THE RECORDS
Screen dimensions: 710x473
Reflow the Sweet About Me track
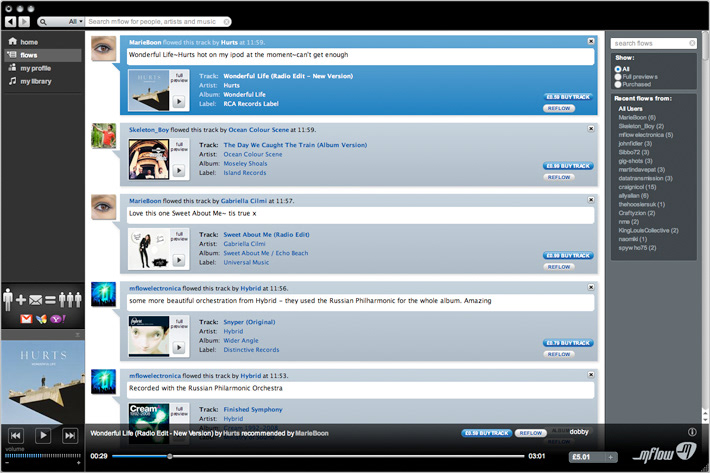558,266
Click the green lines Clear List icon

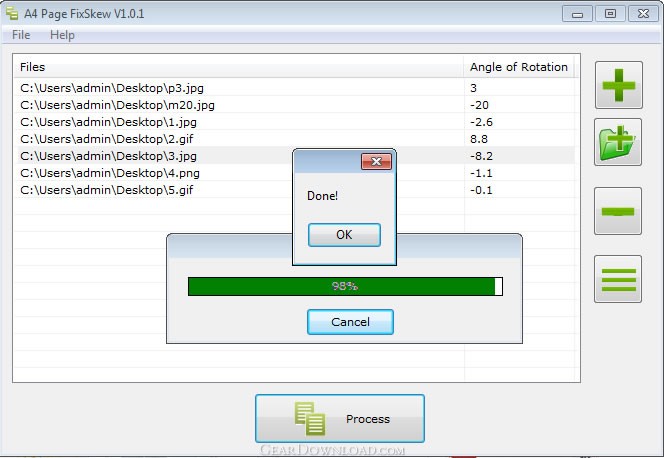point(618,278)
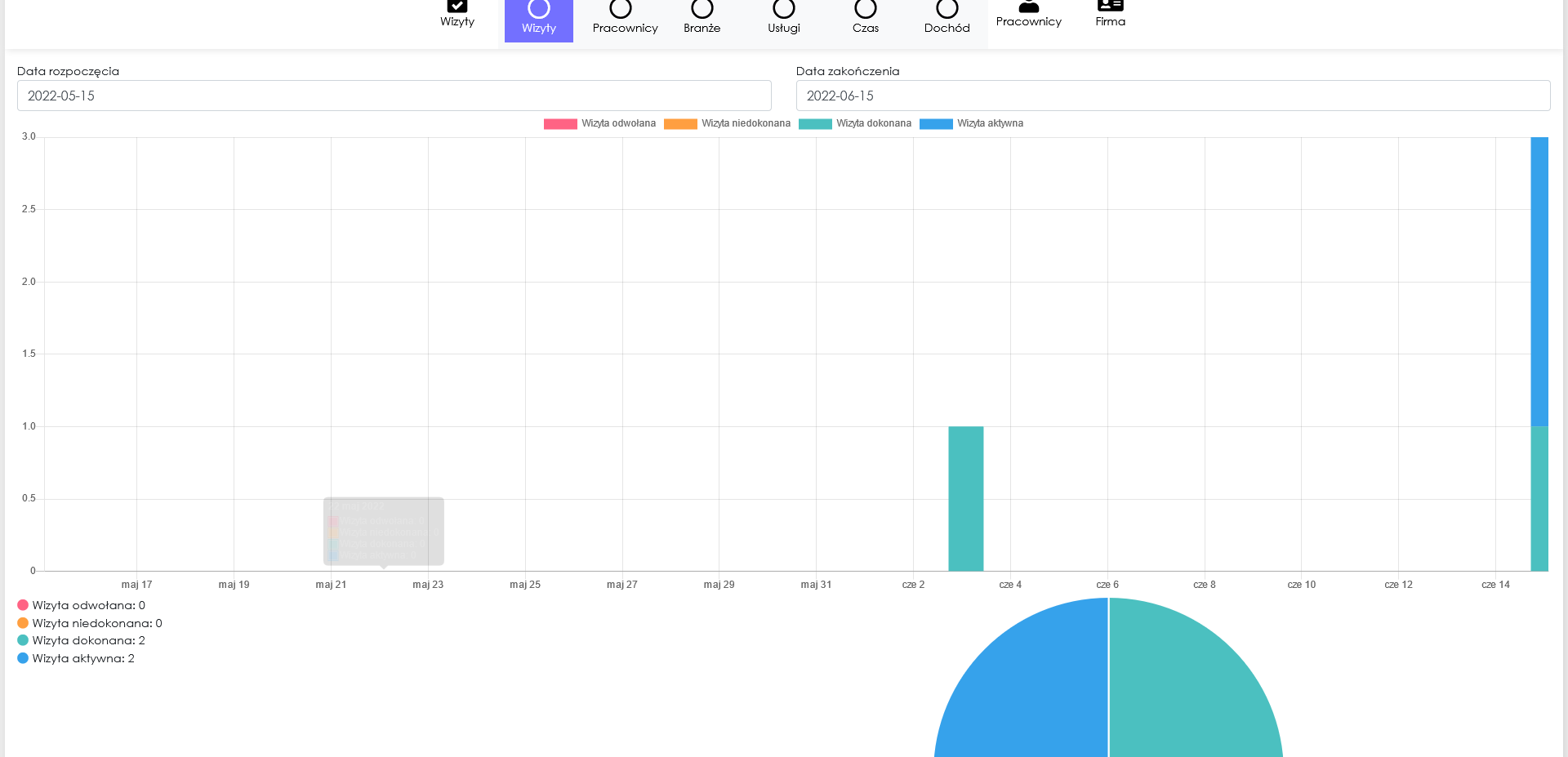Open the Branże statistics tab
1568x757 pixels.
coord(702,18)
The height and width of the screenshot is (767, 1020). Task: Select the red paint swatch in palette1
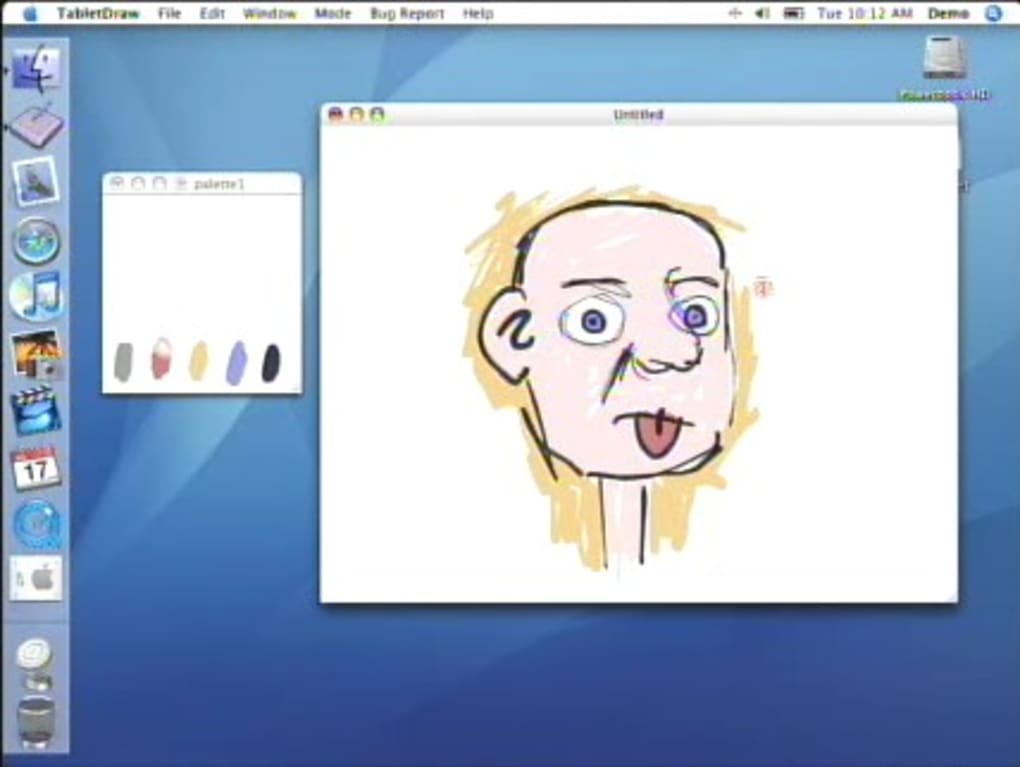click(x=160, y=362)
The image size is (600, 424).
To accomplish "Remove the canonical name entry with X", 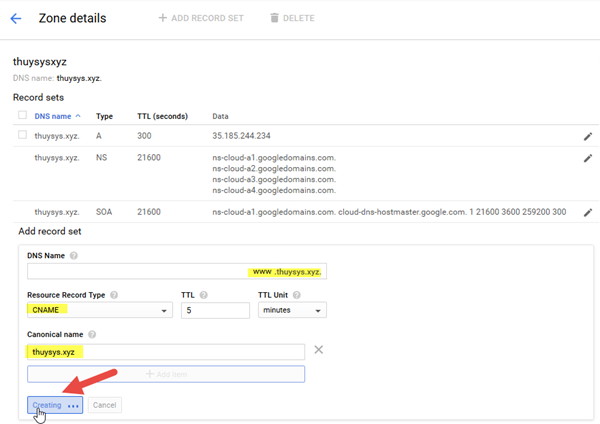I will pos(318,349).
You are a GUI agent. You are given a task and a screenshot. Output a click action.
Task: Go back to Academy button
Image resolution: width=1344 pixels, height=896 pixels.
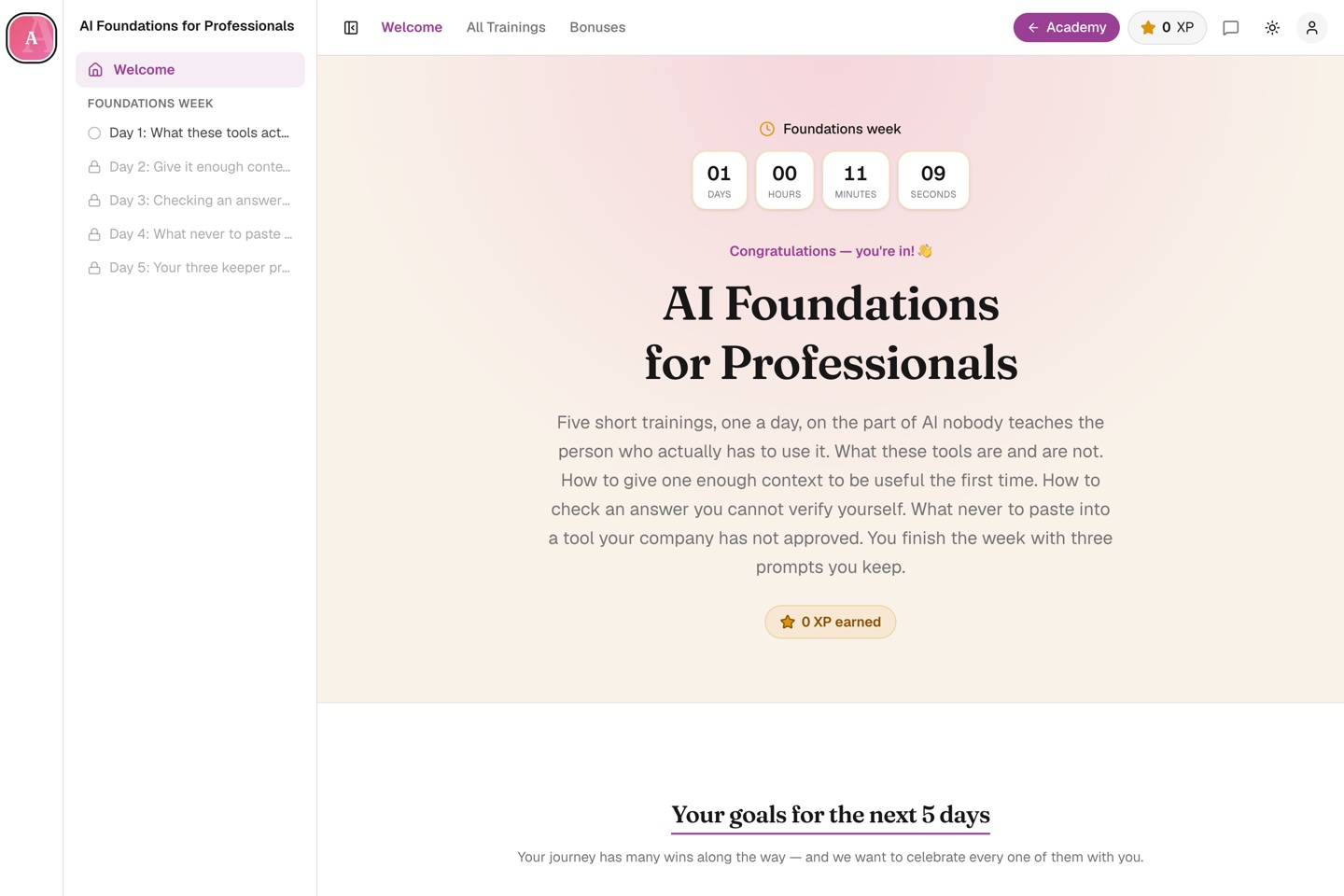click(x=1066, y=28)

WORK INSTRUCTIONS
Pictures are to be omitted from the copy, and only the lines from the one containing "Image resolution: width=1344" through the final line of the listing above are to be written out exactly.

ANSWER TO THIS TASK
Image resolution: width=1344 pixels, height=896 pixels.
click(x=1066, y=28)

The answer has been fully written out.